▸ EXCERPTED DATA
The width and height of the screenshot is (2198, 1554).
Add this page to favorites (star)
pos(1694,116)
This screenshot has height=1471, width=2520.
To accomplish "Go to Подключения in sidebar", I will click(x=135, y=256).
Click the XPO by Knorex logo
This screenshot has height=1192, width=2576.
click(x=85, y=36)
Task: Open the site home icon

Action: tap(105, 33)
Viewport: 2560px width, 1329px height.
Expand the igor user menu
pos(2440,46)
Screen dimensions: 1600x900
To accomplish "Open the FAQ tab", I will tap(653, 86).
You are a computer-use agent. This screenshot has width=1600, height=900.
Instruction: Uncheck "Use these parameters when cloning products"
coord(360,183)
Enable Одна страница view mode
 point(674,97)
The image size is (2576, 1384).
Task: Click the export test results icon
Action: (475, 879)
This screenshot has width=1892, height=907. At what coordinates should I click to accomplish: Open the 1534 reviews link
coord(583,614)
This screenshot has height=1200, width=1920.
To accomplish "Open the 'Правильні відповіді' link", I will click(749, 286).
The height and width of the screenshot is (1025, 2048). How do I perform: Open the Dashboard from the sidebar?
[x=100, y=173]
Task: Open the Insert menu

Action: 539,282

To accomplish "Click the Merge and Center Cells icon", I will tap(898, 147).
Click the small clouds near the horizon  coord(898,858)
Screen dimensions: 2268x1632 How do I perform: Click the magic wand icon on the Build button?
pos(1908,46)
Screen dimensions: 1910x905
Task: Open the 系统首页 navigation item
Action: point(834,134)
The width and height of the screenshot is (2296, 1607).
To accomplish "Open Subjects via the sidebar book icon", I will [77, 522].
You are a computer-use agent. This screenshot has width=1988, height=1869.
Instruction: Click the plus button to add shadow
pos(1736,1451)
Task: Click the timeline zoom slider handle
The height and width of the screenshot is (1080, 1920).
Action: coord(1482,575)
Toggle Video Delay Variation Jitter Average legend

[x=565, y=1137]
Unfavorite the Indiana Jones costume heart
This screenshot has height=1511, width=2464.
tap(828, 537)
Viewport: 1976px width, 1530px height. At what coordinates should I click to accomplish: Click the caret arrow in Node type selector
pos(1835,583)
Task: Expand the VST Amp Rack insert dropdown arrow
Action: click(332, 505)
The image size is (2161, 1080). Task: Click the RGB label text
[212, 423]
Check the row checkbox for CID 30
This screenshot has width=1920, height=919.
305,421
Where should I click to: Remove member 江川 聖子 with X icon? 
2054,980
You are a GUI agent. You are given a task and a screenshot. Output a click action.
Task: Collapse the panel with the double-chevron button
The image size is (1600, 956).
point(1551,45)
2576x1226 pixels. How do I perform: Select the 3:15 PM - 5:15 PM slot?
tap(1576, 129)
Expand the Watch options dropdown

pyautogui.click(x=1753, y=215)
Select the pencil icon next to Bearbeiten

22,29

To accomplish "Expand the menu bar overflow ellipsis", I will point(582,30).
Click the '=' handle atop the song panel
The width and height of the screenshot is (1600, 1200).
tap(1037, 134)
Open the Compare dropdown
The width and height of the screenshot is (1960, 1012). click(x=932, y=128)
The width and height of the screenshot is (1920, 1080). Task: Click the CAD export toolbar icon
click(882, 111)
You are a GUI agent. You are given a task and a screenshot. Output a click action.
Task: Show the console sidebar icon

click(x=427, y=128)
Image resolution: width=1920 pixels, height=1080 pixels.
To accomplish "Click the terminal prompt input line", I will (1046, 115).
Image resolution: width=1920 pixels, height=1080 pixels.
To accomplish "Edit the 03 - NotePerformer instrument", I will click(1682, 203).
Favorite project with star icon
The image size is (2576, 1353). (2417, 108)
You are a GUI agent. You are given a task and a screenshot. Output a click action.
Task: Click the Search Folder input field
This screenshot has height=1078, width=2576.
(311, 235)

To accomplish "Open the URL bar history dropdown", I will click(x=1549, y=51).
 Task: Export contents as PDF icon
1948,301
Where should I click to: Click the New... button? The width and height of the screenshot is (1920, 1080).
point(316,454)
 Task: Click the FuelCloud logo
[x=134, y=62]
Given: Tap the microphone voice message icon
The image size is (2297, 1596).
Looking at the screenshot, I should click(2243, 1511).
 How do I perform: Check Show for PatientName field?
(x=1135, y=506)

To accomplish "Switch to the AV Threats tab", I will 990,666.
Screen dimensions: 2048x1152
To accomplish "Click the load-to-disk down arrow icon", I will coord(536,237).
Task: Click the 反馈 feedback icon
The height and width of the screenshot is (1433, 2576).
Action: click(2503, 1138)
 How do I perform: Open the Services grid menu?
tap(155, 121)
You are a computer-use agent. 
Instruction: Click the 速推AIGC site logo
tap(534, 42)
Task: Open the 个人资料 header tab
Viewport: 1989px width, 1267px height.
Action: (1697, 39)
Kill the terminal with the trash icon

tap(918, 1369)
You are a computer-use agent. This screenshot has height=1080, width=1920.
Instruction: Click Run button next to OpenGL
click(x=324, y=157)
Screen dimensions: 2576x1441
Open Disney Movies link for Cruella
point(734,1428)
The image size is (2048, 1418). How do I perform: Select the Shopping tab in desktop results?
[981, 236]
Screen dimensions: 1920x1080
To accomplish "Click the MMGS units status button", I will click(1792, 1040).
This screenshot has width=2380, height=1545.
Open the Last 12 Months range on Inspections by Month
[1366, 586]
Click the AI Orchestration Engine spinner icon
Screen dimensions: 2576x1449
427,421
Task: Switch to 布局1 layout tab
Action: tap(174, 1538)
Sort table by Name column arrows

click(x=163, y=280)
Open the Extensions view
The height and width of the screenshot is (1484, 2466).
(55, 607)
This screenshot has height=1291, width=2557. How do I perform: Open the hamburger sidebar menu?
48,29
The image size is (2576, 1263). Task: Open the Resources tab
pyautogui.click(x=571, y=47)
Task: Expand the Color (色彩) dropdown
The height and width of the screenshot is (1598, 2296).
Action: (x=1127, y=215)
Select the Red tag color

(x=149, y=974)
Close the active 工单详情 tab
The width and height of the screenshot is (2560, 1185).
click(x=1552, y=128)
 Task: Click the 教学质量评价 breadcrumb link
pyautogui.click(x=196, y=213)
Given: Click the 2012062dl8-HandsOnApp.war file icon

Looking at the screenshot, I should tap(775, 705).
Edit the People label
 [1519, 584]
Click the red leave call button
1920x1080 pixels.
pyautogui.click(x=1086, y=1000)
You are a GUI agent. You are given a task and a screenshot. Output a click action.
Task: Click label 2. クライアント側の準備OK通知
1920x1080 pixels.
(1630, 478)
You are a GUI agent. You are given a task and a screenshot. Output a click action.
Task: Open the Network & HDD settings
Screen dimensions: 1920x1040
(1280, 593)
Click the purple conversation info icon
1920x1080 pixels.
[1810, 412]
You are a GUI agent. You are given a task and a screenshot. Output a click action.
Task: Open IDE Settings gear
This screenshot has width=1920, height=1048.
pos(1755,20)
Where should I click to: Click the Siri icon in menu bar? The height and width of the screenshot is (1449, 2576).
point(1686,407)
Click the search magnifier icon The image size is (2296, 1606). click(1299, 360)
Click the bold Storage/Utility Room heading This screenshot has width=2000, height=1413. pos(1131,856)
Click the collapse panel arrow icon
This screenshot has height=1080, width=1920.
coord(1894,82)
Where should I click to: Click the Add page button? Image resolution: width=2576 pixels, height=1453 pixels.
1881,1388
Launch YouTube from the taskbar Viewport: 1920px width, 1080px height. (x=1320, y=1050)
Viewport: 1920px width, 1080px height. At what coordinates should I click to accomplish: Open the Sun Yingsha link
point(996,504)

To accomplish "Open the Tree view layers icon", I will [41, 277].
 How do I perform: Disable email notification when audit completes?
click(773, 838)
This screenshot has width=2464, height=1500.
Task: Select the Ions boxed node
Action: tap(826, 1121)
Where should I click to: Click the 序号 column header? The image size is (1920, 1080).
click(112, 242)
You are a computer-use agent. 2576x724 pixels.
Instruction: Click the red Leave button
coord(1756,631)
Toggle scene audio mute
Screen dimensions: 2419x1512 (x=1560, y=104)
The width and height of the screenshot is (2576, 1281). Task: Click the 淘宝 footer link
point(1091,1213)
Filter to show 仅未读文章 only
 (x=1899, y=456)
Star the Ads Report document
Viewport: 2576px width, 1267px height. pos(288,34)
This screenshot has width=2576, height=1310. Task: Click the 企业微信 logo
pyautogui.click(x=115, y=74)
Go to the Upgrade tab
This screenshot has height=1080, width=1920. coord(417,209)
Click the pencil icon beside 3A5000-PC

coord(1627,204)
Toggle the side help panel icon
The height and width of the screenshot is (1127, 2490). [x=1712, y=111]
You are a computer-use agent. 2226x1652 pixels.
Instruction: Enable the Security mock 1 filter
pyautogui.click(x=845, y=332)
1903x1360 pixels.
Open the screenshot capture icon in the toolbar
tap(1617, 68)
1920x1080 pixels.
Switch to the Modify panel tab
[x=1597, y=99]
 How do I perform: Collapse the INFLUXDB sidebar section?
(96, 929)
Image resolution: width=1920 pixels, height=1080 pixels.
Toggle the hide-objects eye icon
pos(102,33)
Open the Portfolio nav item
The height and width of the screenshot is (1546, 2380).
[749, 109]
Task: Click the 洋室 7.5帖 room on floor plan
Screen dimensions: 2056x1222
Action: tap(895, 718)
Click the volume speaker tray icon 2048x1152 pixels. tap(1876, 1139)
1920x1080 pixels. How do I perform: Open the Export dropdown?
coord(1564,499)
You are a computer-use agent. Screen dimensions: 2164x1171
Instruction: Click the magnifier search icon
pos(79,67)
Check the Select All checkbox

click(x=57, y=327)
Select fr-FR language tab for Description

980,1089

▸ YOUR ASSIGNMENT
Write out only the lines from the one containing "Task: Click the 洋室 7.5帖 room on floor plan" through the end of the listing above, exactly as they stand.

▸ ANSWER TO THIS EXERCISE
Task: Click the 洋室 7.5帖 room on floor plan
Screen dimensions: 2056x1222
Action: tap(895, 718)
Click the volume speaker tray icon 2048x1152 pixels. tap(1876, 1139)
1920x1080 pixels. How do I perform: Open the Export dropdown?
coord(1564,499)
You are a computer-use agent. Screen dimensions: 2164x1171
Instruction: Click the magnifier search icon
pos(79,67)
Check the Select All checkbox

click(x=57, y=327)
Select fr-FR language tab for Description

980,1089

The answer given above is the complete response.